▶ **Passage shown**:
Sunday, 24 July 2011

Playing in Playa - de-da-dah-da-dah-de-dah: TEQUILA!


Five nights in Playa del Carmen sounded quite luxuriant when we booked it. But what with completing our Yucatan Road Trip, and swimming with whale sharks, we were left with only two full days to enjoy Playa del Carmen and our very swanky Royal Haciendas Resort.

Analogous to the ones in Cancun, the door sign says "Please do not molest: recuperating from Xel-Ha". Heh. Heheheheheh. We didn't go to Xel Ha, but we didn't want to be molested either, so the door sign came in handy.

So with two days to enjoy ourselves in Playa, where to start? Sean decided a sleep-in was in order, but I consulted the resort activities list (!) and decided some cultural enrichment was in order: I took a Spanish class. This was lots of fun, and made for more eloquent restaurant ordering for the remainder of the trip...




In the afternoon, we caught the shuttle into Playa del Carmen and trawled through the shops on 5th Avenue - a long street closed to traffic. It was very, very hot, and we were being heckled constantly by unrelenting shop owners, so we took refuge in a huge souvenir shop. By happy coincidence, it had a tequila museum at the back.

▶ **Data listing**:
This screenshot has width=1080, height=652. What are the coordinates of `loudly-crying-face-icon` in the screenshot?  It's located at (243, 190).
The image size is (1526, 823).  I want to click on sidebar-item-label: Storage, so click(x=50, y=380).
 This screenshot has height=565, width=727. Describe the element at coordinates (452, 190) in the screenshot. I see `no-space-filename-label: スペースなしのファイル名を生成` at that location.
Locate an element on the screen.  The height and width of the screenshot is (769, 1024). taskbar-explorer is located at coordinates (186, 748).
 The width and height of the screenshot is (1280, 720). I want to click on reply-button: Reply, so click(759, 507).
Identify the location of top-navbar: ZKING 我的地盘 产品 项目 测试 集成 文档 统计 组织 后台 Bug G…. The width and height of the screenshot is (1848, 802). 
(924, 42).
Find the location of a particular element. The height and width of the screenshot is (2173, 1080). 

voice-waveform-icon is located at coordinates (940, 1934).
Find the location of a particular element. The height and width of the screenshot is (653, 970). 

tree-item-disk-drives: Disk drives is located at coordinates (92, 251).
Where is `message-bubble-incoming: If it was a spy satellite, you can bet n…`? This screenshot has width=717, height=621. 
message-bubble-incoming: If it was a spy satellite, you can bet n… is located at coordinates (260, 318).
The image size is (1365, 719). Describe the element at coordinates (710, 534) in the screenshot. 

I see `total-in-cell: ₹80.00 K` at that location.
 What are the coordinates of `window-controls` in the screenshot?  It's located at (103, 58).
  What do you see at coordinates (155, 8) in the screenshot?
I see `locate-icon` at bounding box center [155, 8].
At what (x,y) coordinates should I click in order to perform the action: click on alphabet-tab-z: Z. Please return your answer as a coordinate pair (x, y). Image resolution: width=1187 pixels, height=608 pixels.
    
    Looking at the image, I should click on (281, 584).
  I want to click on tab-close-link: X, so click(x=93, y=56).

▶ **Tasks for this exercise**:
A. According to the Playa del Carmen post, how many full days were left to enjoy Playa del Carmen?
B. Repeat the Playa del Carmen post's text from "Sunday, 24 July" up to and including "of the trip...".
The listing above is separate from the Playa del Carmen post.

▶ **Set of answers**:
A. Two full days.

B.
Sunday, 24 July 2011

Playing in Playa - de-da-dah-da-dah-de-dah: TEQUILA!


Five nights in Playa del Carmen sounded quite luxuriant when we booked it. But what with completing our Yucatan Road Trip, and swimming with whale sharks, we were left with only two full days to enjoy Playa del Carmen and our very swanky Royal Haciendas Resort.

Analogous to the ones in Cancun, the door sign says "Please do not molest: recuperating from Xel-Ha". Heh. Heheheheheh. We didn't go to Xel Ha, but we didn't want to be molested either, so the door sign came in handy.

So with two days to enjoy ourselves in Playa, where to start? Sean decided a sleep-in was in order, but I consulted the resort activities list (!) and decided some cultural enrichment was in order: I took a Spanish class. This was lots of fun, and made for more eloquent restaurant ordering for the remainder of the trip...